When evaluating the family surname and its use, key questions to ask include: 

  •  How far can we stretch the family surname without it losing meaning? 
  • Can the name be shortened or amended without losing equity? 
  • How hard will it be to explain the company name without it being a family-owned or led company? 
  • How prominent is the family in brand storytelling on the website, presentations, advertising? 
  • How much investment will be required? 
  • What’s the impact on the business if the family name remains on the door? 

Why Now?

We’re operating in a period when the largest number of family business brands are up for sale. According to Pitchbook, with the aging Baby Boomer population (born between 1946-1964), many family business owners are looking for liquidity. 

Of the 5.5 million family-owned business brands, nearly 4 million or ~75% are controlled by Baby Boomers. And nearly 50% intend to retire over the next few years which has created a wave of “estate planning-driven business sale activity.” 

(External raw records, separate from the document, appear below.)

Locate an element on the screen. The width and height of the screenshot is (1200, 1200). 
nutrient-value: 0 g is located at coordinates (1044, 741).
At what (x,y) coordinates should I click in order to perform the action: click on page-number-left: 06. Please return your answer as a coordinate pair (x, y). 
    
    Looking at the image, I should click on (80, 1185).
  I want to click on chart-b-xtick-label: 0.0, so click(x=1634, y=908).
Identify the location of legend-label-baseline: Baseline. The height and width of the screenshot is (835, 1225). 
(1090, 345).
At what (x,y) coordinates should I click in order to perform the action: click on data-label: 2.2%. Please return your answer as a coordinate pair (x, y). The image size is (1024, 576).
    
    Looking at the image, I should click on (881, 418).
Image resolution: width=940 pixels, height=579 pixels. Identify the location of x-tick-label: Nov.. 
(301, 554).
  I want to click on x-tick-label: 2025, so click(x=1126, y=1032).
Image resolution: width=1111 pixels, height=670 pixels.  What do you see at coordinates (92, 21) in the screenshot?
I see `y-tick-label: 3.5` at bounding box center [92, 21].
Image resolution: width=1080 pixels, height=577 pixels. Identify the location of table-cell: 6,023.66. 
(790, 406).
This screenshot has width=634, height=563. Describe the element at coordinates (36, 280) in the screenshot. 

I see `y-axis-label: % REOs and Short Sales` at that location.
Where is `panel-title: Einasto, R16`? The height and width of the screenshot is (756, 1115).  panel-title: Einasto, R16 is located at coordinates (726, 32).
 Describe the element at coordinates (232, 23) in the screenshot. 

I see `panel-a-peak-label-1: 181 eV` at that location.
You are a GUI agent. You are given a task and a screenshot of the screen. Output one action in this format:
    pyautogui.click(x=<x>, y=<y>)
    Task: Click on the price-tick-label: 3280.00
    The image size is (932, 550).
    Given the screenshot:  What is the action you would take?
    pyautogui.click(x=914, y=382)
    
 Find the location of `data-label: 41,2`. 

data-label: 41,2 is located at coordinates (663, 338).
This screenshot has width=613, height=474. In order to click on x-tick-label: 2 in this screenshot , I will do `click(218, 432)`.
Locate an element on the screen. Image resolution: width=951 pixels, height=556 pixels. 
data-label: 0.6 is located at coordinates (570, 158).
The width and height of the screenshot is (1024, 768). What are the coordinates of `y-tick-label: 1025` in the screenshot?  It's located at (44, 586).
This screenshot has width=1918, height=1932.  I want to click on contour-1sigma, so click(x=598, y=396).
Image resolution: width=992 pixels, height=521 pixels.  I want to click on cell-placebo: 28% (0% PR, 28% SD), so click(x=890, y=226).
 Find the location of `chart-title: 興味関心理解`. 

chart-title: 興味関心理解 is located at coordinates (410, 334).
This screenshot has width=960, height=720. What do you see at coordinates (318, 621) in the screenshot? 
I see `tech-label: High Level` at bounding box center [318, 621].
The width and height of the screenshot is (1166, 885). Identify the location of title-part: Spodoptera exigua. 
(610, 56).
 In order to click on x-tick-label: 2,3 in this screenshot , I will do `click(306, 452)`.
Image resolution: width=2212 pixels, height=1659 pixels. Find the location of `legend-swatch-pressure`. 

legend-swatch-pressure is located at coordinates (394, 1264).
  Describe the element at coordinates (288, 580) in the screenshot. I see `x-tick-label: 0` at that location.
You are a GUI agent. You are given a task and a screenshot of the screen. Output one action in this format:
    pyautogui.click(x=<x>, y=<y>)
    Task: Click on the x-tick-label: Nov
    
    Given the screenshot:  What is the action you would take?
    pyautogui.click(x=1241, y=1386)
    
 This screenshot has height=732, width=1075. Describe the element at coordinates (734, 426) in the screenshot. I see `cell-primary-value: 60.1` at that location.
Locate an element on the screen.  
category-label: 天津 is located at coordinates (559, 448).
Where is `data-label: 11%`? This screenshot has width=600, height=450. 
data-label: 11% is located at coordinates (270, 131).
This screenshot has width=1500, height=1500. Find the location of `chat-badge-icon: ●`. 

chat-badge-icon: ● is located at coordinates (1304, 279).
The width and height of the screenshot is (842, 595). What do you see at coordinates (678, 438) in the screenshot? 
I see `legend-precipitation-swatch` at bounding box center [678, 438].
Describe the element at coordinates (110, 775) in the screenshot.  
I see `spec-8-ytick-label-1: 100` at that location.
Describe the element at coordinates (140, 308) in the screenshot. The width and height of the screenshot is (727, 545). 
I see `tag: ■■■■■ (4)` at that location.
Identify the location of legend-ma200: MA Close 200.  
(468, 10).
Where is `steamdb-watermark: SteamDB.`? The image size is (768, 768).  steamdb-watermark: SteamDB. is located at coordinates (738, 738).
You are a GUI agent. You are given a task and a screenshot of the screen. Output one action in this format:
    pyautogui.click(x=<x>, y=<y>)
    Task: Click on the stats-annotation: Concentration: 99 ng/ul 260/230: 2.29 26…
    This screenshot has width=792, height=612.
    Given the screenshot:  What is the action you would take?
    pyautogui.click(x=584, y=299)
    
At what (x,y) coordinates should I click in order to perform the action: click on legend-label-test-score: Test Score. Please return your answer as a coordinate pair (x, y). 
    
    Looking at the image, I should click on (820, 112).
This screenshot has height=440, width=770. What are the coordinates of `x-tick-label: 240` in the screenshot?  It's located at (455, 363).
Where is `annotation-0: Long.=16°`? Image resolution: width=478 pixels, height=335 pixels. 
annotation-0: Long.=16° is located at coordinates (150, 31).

Unfortunately, many family business brands don’t survive generational transitions – only 30% transition from first to second and only 12% survive from second to third. There’s an adage — “Shirtsleeves to shirtless in three generations.” 

At the same time, with the right attention, set of questions and decision-making, family brands can go on to thrive. Nike, arguably one of the world’s most iconic brands, is a family-owned business. Travis A. Knight, who is the son of Phil Knight, owns a significant portion of the company’s stock (plus trusts available through both subsidiary Swoosh and irrevocable trust) and holds a seat on the Board of Directors. 

Nike, Ford and Walmart are family business brands. Their founders had vision and aspiration to build iconic, global brands. Differentiated strategies, business plans and rigorous execution led the way. These are also great examples of businesses that successfully (albeit with public displays of family drama in some cases) transitioned from one generation of family to another. So, which family brand will be the next?